Living with Doubts and Learning to be Uncomfortable
​Many self-doubts stem from moving outside one’s comfort zone. We have been conditioned to seek and build comfort, safety, and a secure future. But in that process, we lose the ability to know ourselves and our limits honestly. In turn, we restrict the size of our comfort zone. I didn’t take many risks growing up, one because my mom was a little overzealous (I love you, Mom!) and two because I was afraid of everything! I started having insomnia and anxiety at the age of 12. It was an average level of anxiety for the most part. Failing classes, disappointing my parents and friends, not being the most popular kid in school…you know, the normal fears many teenagers face. But I was never encouraged to take risks to move past any of the fears. I held two jobs during high school and even started college classes during high school. I graduated high school early and began working full-time while attending a community college. It wasn’t until my mid-20s that I started taking a few risks – like meeting my future husband while playing an online game of Yahoo! pool, traveling to meet him, and then moving 1,500 miles away to live with him, but that was fourteen years ago, and I can say that we have been happily married for almost ten of those years. I jumped at the chance to move away from my entire family, friends, and the only life I had known to be with him.  Yet, I remember being so afraid that it wouldn’t work out between the two of us that I didn’t unpack my belongings for the first six months that we lived together. 

So why was I so scared after I had already taken all of the other risks? 

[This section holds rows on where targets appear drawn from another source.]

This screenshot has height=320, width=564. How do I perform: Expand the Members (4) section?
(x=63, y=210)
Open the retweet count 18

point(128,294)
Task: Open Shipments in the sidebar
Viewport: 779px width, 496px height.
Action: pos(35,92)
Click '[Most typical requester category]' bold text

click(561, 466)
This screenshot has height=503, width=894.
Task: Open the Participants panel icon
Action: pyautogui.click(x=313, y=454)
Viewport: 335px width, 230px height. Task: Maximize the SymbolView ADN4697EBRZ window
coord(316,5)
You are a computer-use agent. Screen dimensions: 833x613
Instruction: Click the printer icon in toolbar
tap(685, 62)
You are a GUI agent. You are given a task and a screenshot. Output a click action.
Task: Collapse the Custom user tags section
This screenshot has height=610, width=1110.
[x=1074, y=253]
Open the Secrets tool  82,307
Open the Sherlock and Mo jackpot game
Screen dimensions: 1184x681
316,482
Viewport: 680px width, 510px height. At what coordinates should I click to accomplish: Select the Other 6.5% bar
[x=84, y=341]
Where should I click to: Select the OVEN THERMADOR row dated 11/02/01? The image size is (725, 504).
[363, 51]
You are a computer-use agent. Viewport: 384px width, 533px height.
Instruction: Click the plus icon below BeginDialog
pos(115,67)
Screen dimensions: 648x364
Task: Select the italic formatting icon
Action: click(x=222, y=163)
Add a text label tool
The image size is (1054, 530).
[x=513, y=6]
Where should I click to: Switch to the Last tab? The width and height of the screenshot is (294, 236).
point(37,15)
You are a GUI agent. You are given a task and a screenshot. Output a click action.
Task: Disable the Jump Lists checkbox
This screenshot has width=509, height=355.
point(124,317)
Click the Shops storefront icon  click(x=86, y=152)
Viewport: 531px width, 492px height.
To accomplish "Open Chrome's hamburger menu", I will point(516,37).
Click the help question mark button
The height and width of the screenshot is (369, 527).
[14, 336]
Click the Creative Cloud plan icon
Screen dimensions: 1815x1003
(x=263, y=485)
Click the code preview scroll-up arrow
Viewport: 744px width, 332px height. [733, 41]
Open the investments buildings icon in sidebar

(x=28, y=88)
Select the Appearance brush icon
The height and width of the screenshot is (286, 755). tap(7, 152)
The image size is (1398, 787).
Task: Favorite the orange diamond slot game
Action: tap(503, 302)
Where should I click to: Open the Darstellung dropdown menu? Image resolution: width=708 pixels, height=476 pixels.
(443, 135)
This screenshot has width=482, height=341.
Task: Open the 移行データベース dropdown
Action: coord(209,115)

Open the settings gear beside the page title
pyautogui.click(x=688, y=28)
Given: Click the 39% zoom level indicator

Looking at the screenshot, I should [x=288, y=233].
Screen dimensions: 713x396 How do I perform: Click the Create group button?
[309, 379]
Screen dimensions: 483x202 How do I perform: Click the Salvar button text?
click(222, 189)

It was because I expanded my comfort zone so much that I I didn’t feel like I had a safety net to fall into anymore. I had the same feeling when my husband and I left Maryland to move to Massachusetts, then again when we left Massachusetts and moved to Texas, and then yet again when we left Texas to move to Oregon and then to Washington. It was something new and exciting. Then reality set in, and I knew that I took a risk and didn’t calculate every step and scenario of it. But each time the risks were worth the reward. I have grown so much mentally and spiritually with each move

​During that time, I was introduced to Humane Education and found an immense correlation between risks and expanding your comfort zone. The classes I took and the subjects we covered were like diving into deep waters. You didn’t know what you would find once you broke the glittering glasslike surface. Human trafficking, racism, rape, slavery, environmental degradation, pollution, ecological poisoning, animal abuse, animal slaughter, and seeing a culture that not only accepts this but encourages and strives for it. These waters became dark and murky, very quickly. But I had a life vest – my comfort zone. I allowed myself to take in, process and understand the information and allowed it to expand my knowledge. I stepped outside of my comfort zone to learn and grow. Just like I did when I took a chance to move in with a person I had only spent a handful of days with and just like I did when I moved around the country. Stepping outside of your comfort zone or taking a risk doesn’t imply imminent failure. As I explore more of these humane education issues, I ask you to step outside of your comfort zone and explore them with me. It will be difficult, it will challenge some of your current beliefs, it may offend you, and it may even cause you to change the way you view the world. But without risk, there is no reward. The reward here is in the knowledge you will gain, and with the knowledge, you will be empowered to act. Expanding my comfort zone to include information about the horrific things going on in this world is still scary, but I also know that I have the means to help change many things. And you do as well.